Plaintiffs, Stephen P. Kupiec and John E. Cihocki, intend to nominate a member of Republic Federal for the post of Director, at future annual meetings of the association and to solicit votes for that nominee before these meetings. Any effort to nominate and elect a Director would be severely impeded should they be denied an opportunity to copy the names and addresses of members of the association who would be entitled to vote for the office of Director at the meetings.

The New York Court of Appeals, in Ochs v. Washington Heights Federal Savings and Loan Association, supra, stated unequivocably that:

"Without the right to inspect merely the membership list of the association, how can a member in good standing, motivated by the utmost of good intentions, effectively exercise his statutory right to partake in the management of the association, to vote in a most prudent manner, to effectuate his right to have his candidate for a directorship elected by proxy, and to at least apprise his fellow members of circumstances which in his opinion are crucial to their voting prudently and wisely? Without this common-law right his statutory rights under the charter of the association are indeed `idle gestures.'"

Also, in Murphy v. Colonial Federal Savings and Loan Association, supra, Judge Friendly found that, as a practical matter, the question was free from doubt:

"[T]he district court was plainly right in holding that an election of directors in which the opposition is deprived of any reasonable opportunity to ascertain the names and addresses of electors known to the management was unfair under federal law . . ." 388 F.2d at 612.

The defendants have also challenged the jurisdiction of the Court which is invoked under § 1331(a) and § 1337 of Title 28 of the United States Code.
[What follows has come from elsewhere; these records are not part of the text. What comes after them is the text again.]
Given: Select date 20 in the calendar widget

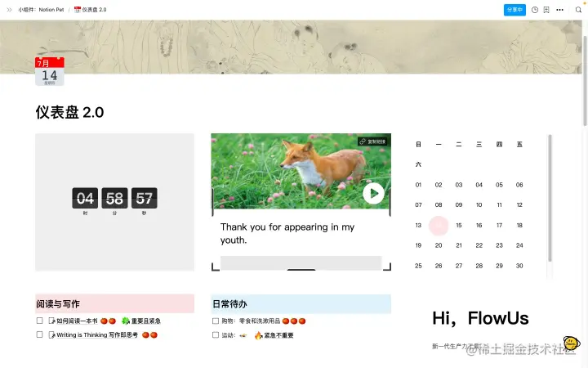Looking at the screenshot, I should [x=439, y=245].
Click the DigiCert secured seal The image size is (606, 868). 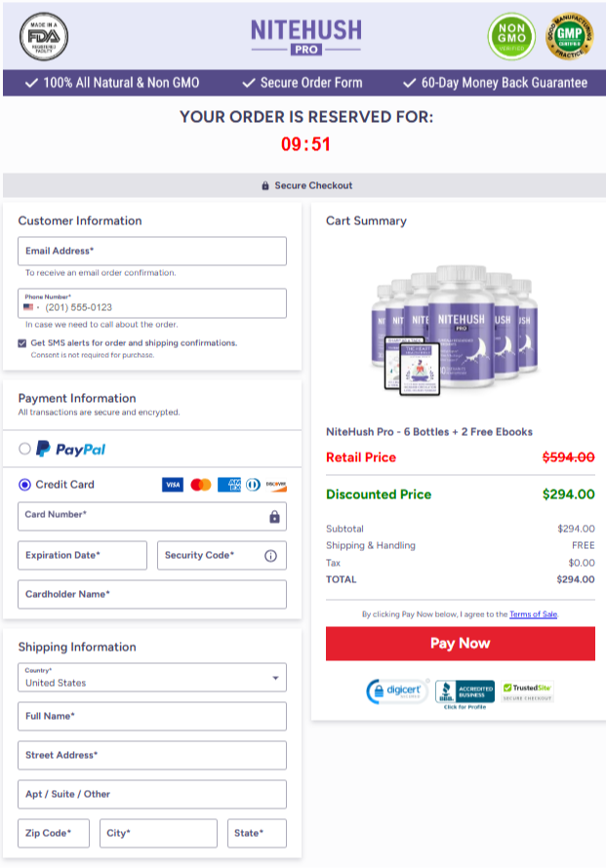pos(396,691)
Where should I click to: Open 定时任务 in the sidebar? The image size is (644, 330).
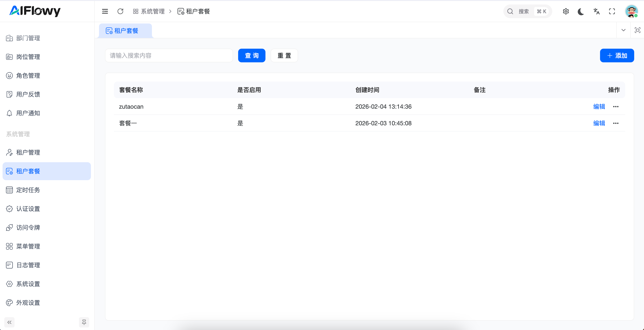(28, 190)
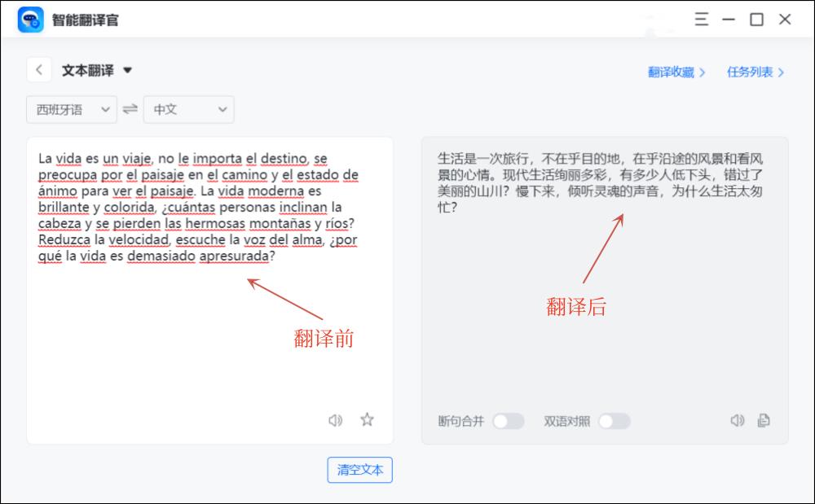Click the 智能翻译官 app logo
The height and width of the screenshot is (504, 815).
coord(31,20)
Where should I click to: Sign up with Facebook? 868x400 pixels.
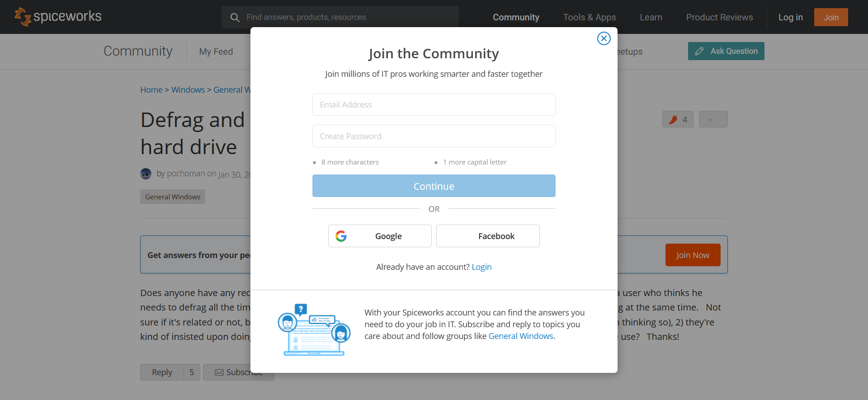tap(488, 235)
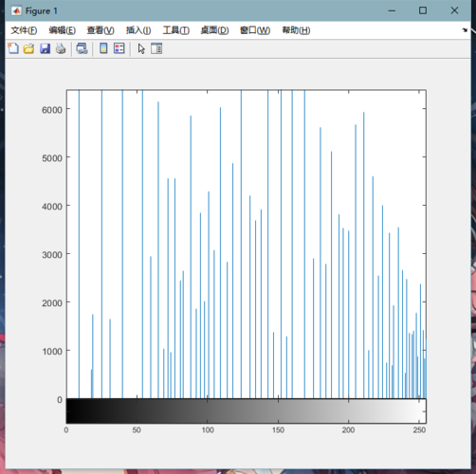
Task: Open the 窗口(W) menu
Action: 255,30
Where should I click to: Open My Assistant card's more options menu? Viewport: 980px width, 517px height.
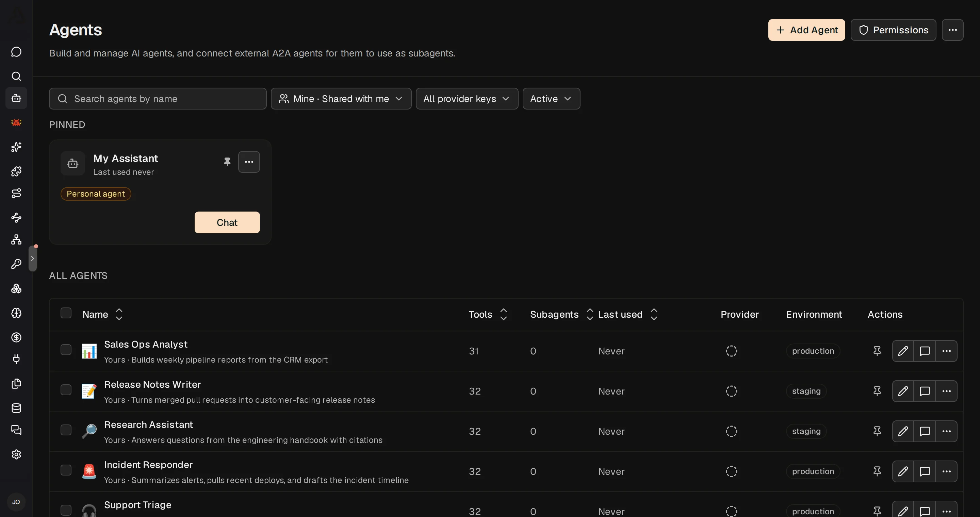[249, 162]
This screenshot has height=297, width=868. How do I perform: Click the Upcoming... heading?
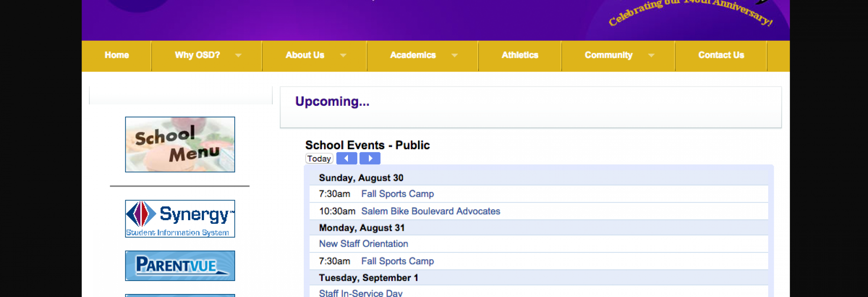pos(332,101)
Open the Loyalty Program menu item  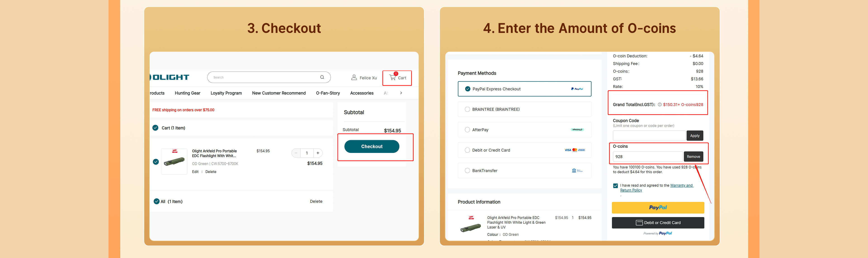226,93
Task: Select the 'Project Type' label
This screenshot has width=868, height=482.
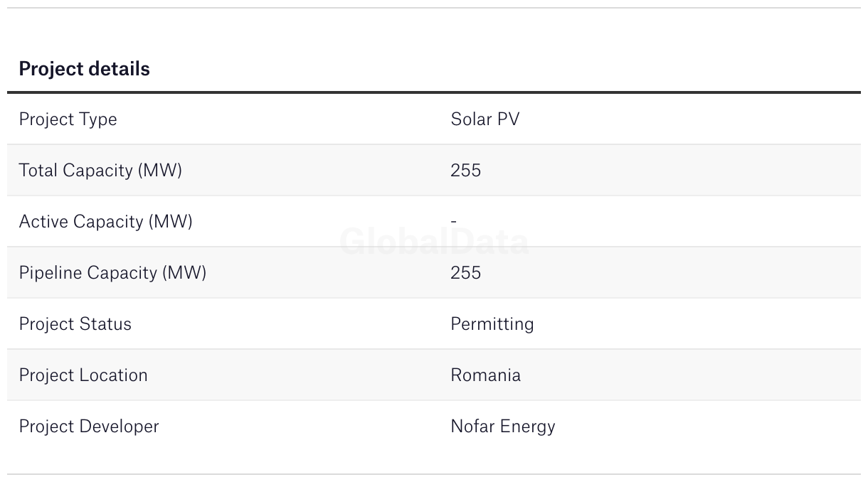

Section 1337 provides:

"The district courts shall have original jurisdiction of any civil action or proceeding arising under any Act of Congress regulating commerce or protecting trade and commerce against restraints and monopolies."

However, a number of federal statutes recently have been held to be acts regulating commerce for the purposes of § 1337 jurisdiction. See Federal Consumer Credit Act, Sosa v. Fite, 465 F.2d 1227 (5th Cir. 1972); National Housing Act, Davis v. Romney, 355 F. Supp. 29 (E.D.Pa.1973); Food Stamp Act, Moreno v. United States, 345 F. Supp. 310 (D.D.C.1972); National School Lunch Act, Marquez v. Harden, 339 F. Supp. 1364 (N.D.Cal.1969); Federal Communications Act, Post v. Payton, 323 F. Supp. 799 (E.D.N.Y.1971); and the National Traffic and Motor Vehicle Safety Act, Chrysler Corp. v. Malloy, 294 F. Supp. 524 (D.Vt.1968). In addition, the Second, Eighth and Fifth Circuits have all applied the Murphy precedent in finding § 1337 jurisdiction in suits brought under the National Banking Act. Cupo v. Community National Bank and Trust Company, 438 F.2d 108 (2nd 1971); Burns v. American National Bank, 479 F.2d 26 (8th Cir. 1973); Partain v. First National Bank of Montgomery, 467 F.2d 167 (5th Cir. 1972).
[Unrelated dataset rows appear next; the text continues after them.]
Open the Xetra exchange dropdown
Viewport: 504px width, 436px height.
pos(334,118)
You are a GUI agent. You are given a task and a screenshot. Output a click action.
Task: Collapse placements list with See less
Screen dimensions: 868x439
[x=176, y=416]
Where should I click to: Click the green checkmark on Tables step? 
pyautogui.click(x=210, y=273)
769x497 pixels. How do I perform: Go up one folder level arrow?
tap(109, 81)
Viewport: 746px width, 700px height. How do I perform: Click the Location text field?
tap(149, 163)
The Court is aware of the potential for abuse in allowing the list to be *1011 copied. Consequently, defendants may move for a limited protective order if the confidential list is used for an improper purpose. But the mere solicitation of a member's vote should be permitted.

Accordingly, it is hereby ordered that plaintiffs' motion for summary judgment is granted and defendants' motion to dismiss the amended complaint is denied.